Nevertheless, our results are different than the LAA sealing results observed in the SWISS-APERO trial, and these results require confirmation before making solid conclusions.

4.2 Clinical significance of PDL

Contrast patency with or without PDL may be two different clinical entities. Presence of a PDL theoretically leave the patient at risk of residual thromboembolism from the LAA. Contrast patency without PDL may reflect incomplete endothelialization and whether this associates to a residual risk of device-related thrombosis is unknown.

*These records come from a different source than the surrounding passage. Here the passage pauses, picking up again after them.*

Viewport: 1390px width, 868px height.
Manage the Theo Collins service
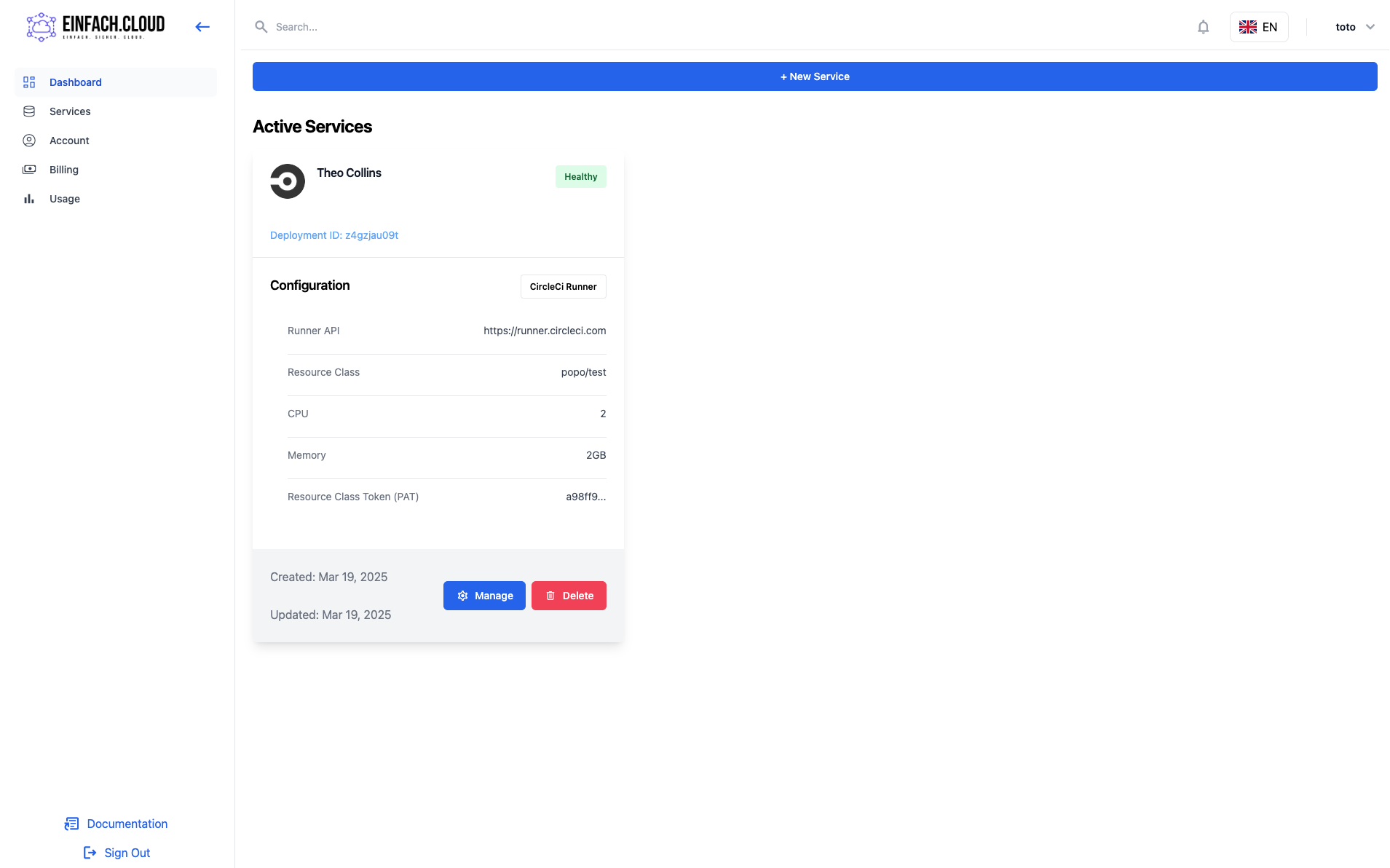click(x=484, y=596)
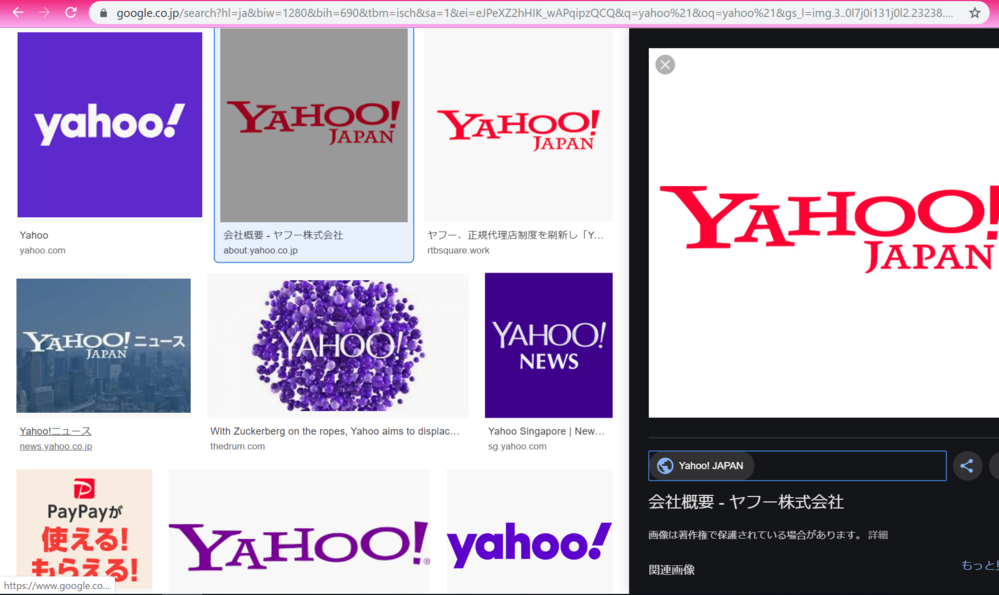999x595 pixels.
Task: View site info via the lock icon
Action: pos(103,13)
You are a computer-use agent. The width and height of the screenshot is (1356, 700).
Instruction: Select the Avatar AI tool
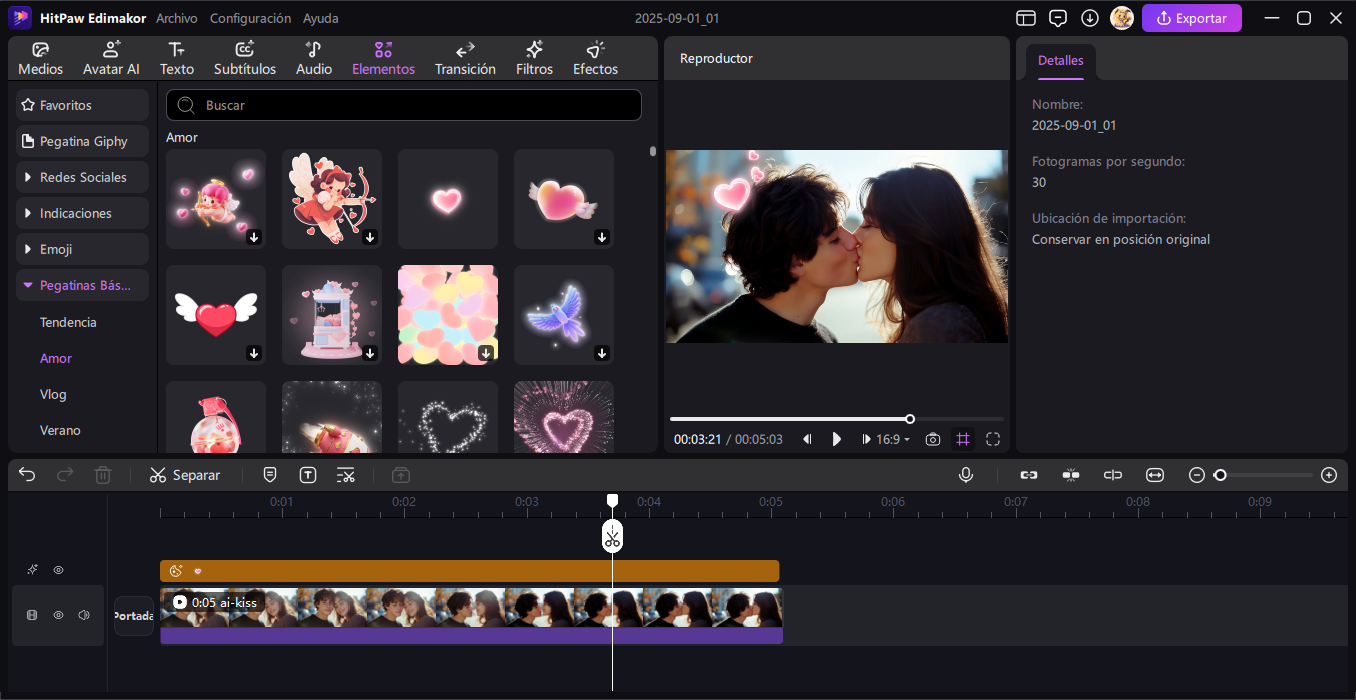[x=111, y=57]
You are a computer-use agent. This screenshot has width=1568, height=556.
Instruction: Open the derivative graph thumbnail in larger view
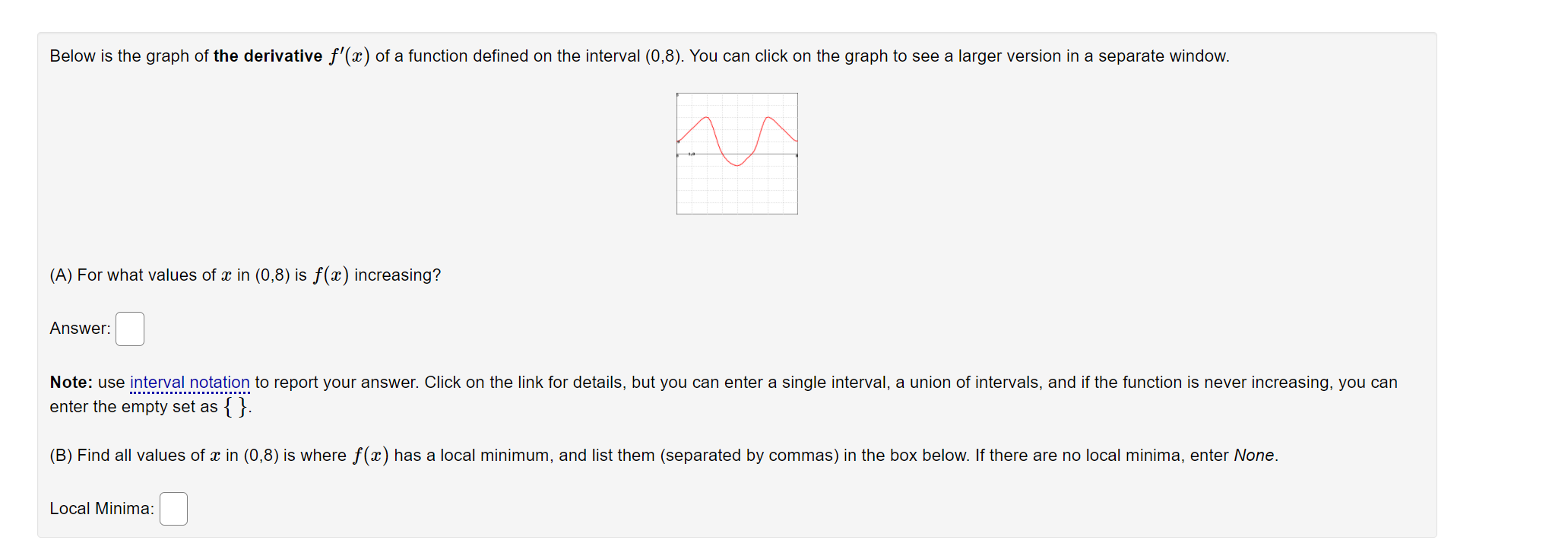736,154
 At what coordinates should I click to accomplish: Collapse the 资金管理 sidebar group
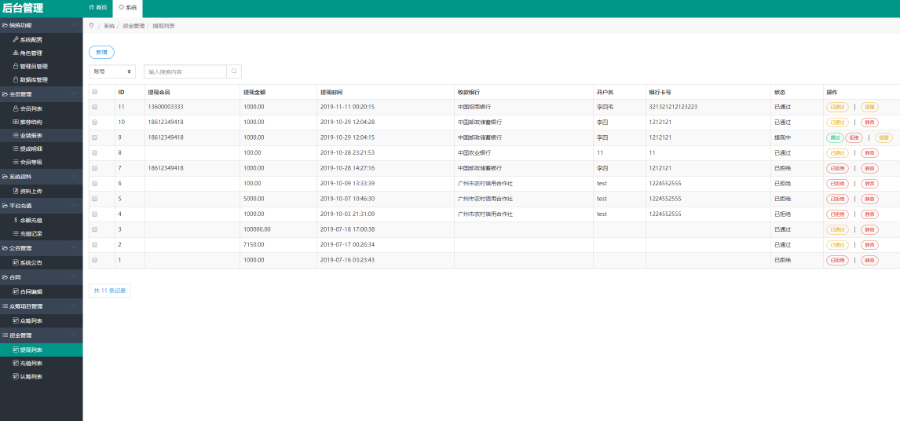click(41, 335)
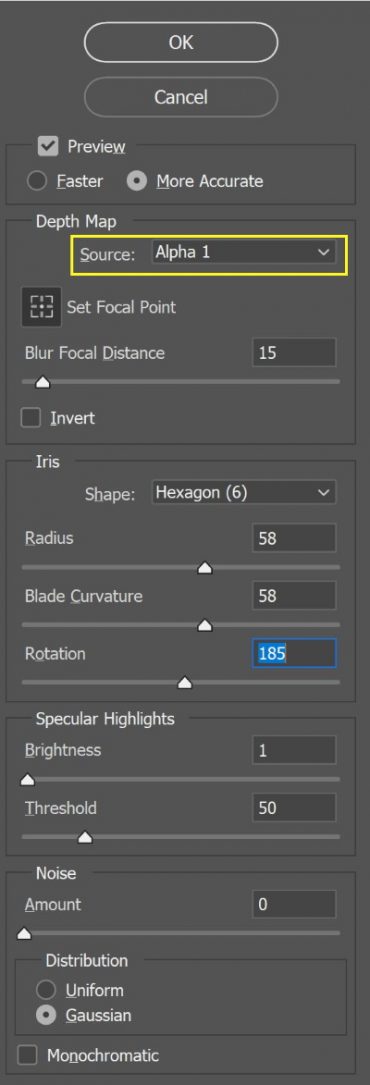Click the Set Focal Point crosshair icon
This screenshot has height=1085, width=370.
coord(41,307)
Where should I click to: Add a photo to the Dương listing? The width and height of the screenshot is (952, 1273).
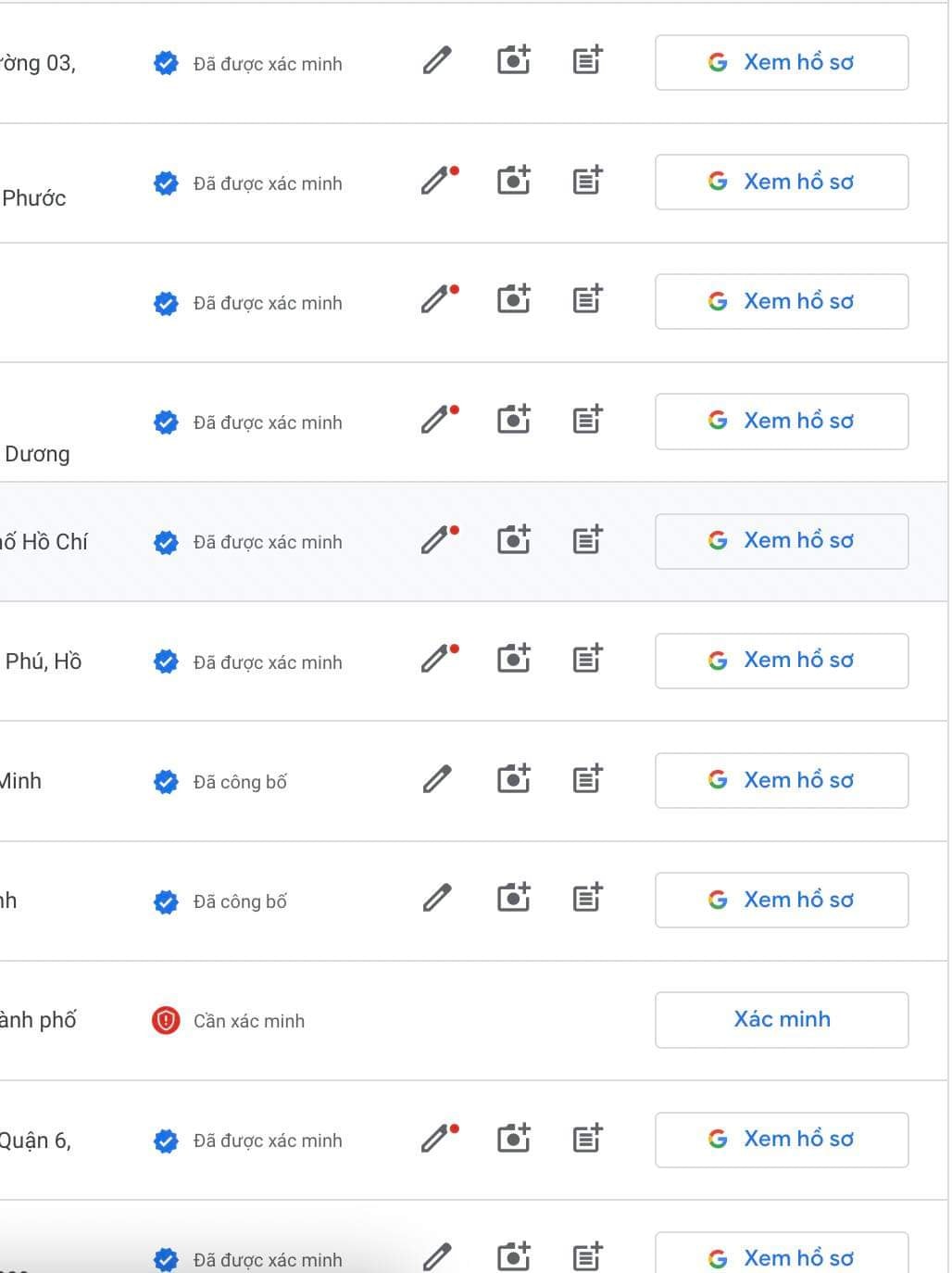514,420
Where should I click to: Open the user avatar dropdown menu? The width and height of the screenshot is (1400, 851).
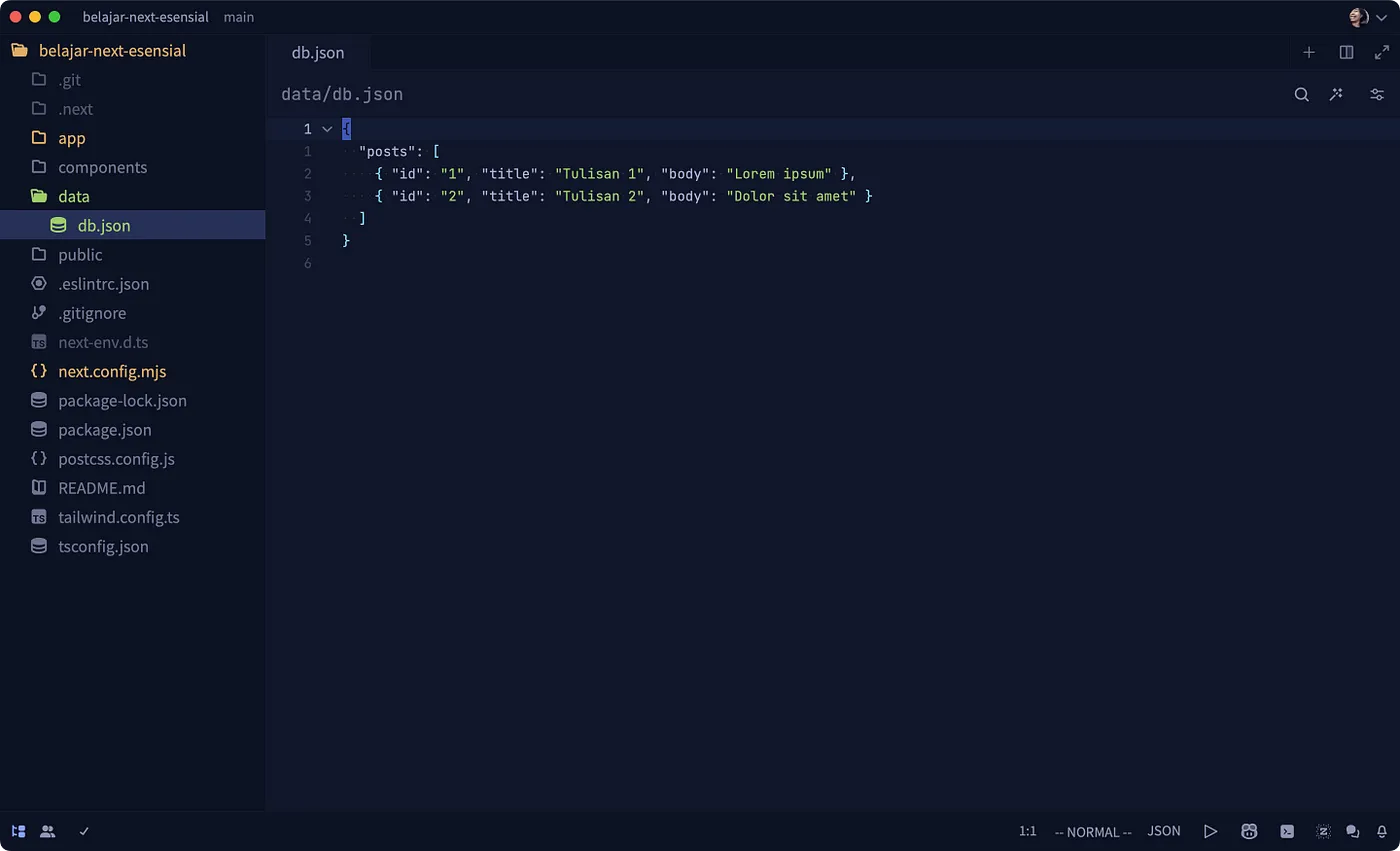tap(1367, 17)
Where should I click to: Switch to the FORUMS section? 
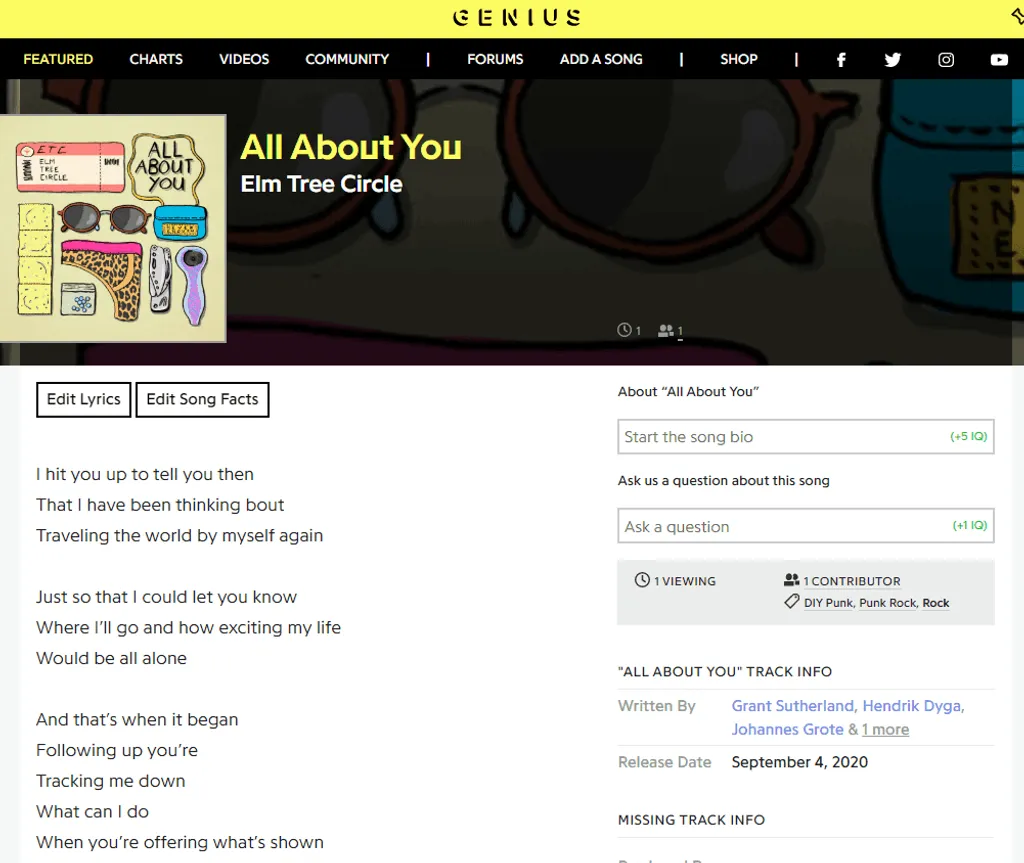tap(495, 59)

Despite the differences observed in LAA sealing performance in the AMULET-IDE trial, both clinical safety and effectiveness endpoints at 12 and 18 months were comparable between device groups (9). This questions the clinical significance of PDL, which is inadequately described in the current literature (5). Nevertheless, a recent study from the North American LAAO registry found a modest, but significant association between PDL (1–5 mm) and thromboembolic complications after Watchman 2.5 implantation (22). The cut-off for clinically acceptable PDL size has been arbitrarily defined and the significance remains debatable (5, 19, 23). The natural history of PDL is unclear, but smaller PDL (< 3 mm) adjacent to Watchman 2.5 devices may reduce in size over time (24), while a cardiac CT and TEE study revealed no significant PDL size reduction over time with Amplatzer devices (25). Nevertheless, contrast patency at 1 year is common and likely represents incomplete endothelialization with contrast passing through the device membrane. A higher frequency of device-related thrombosis has been reported in patients with PDL (26), which theoretically may be explained by contrast patency and PDL being a surrogate for incomplete device endothelialization. Whether contrast patency/incomplete endothelialization has clinical implications is currently unknown but should be further investigated. The higher rate of complete occlusion with the Watchman FLX device observed in our study may indicate enhanced device endothelialization, but the clinical significance hereof warrants further scrutiny.

4.3 Clinical outcomes

The AMULET-IDE and SWISS-APERO trials both reported a significantly higher procedure-related complication rate with the Amulet compared to Watchman device, mainly driven by a difference in pericardial effusion. Our study was not designed nor powered for clinical outcomes; however, the rate of overall periprocedural complications was comparable. From both a patient and physician perspective, an embolized device resulting in surgical intervention may be weighted more severe than pericardial effusion percutaneously drained. Nevertheless, the numerical difference in device embolization and pericardial effusion between device group may likely be due to chance.

4.4 Limitations

We acknowledge the inherent limitation of the observational study design making it susceptible to bias and confounding. By including two consecutive device series, we attempted to reduce selection bias, and the results appeared consistent in adjusted and stratified models. The single-center design limits the external validity of our results. Although imaging analysis was blinded to clinical outcomes, the interpreter can obviously not be blinded to the device implanted. The study is limited by lack of long-term imaging follow-up and clinical outcome data for the two cohorts.

5 Conclusions

At 2-month follow-up, complete occlusion was achieved in a higher proportion of patients treated with the Watchman FLX compared to the Amulet device. PDL was smaller for the FLX than the Amulet. Conceptual device design differences make interpretation of the results complex and further randomized head-to-head studies with clinical outcomes are needed.